My walk from Yards Park to Popeye’s takes me through Barracks Row, a quaint neighborhood of townhomes, brownstones, and the Marine barracks where servicemen and -women and some civilians live.  The main drag/business district is on 8th Street SE, and I walked up 8th St for about five blocks to get my chicken and biscuits.  This area is decidedly multi-racial and upscale in a hoi polloi kind of way.  There’s a nice mix of restaurants, bars and specialty shops.  I picked an exceptionally good day to walk up 8th St, as the warm weather and Memorial Day weekend enticed hundreds of denizens and visitors out to lunch, brunch, see, be seen, and just have a good time.  I must say that there was some serious eye candy out there!  Me likee!!

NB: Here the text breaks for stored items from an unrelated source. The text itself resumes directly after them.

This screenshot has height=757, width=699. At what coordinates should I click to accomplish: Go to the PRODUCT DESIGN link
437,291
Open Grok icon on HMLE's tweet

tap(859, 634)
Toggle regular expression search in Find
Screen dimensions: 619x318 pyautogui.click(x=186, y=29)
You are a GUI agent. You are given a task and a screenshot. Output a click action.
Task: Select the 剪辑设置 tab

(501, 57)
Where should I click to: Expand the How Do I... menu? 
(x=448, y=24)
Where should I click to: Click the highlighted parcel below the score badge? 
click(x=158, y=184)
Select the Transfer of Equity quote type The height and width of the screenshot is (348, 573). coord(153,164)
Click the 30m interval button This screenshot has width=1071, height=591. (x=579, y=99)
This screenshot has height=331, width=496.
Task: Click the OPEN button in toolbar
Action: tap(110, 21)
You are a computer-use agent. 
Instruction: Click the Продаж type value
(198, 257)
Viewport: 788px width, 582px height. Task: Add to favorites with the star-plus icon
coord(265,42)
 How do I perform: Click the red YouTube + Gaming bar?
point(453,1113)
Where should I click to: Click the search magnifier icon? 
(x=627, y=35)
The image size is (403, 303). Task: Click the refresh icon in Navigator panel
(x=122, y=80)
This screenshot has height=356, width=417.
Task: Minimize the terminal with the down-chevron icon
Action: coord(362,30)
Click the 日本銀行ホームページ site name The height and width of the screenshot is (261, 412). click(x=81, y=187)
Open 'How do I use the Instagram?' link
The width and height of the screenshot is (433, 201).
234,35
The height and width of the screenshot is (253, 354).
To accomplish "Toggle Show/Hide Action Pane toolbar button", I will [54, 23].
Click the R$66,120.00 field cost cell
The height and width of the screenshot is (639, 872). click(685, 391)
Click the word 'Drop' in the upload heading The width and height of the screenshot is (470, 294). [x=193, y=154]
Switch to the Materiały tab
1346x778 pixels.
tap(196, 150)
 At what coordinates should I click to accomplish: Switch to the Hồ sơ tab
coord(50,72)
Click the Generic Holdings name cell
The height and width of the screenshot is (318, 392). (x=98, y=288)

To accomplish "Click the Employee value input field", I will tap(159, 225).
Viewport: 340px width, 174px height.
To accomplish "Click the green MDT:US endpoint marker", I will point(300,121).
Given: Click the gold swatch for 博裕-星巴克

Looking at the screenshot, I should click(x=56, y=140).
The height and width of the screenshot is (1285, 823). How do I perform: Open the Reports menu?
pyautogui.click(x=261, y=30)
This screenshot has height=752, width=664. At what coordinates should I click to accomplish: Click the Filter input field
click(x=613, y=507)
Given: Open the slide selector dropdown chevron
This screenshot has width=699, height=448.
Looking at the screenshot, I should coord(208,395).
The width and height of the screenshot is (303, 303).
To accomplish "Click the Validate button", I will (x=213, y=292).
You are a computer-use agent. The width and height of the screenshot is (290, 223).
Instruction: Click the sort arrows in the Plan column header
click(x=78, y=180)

Half an hour later, I’m on the 36 bus about 15 minutes away from a 10-minute walk home.  I just left Popeye’s with four pieces of dark meat chicken, onion rings, coleslaw and two biscuits.  Now on to home, the Indianapolis 500, Hilva, and the Coca-Cola 600.  So, what have I learned today?

-         Nationals Park looks pretty antiseptic from the outside.
-         Yards Park was apparently built for white people.
-         Barracks Row is an excellent location for people-watching.
-         I can make it walking around on my feet if I have to!  I just have to be smart about it.
-         I can make it walking around in the hot weather.  I just have to be really smart about it.
-         I most definitely live in The Hood.  There’s nothing upscale about Hillcrest Heights, Maryland.
-         If and when necessary, I can fabricate writing topics to fit any desired purpose.
-         I need a bigger memory card for my ten-year-old Canon PowerShot A20 camera.  Will I get one?  No way.  I have a newer camera (a PowerShot A80) -- with a memory card three times as big -- that I haven’t used yet because I spent $500 on the A20 and my wife found the A80 in a taxi cab one day.  It looks like technology and economics will finally win out over foolish pride.

Upon arrival at home, I gave the biscuits to my wife, and scarfed down the chicken and onion rings.  I can’t wait until fried chicken time comes back around (I allow myself the indulgence about once a month)!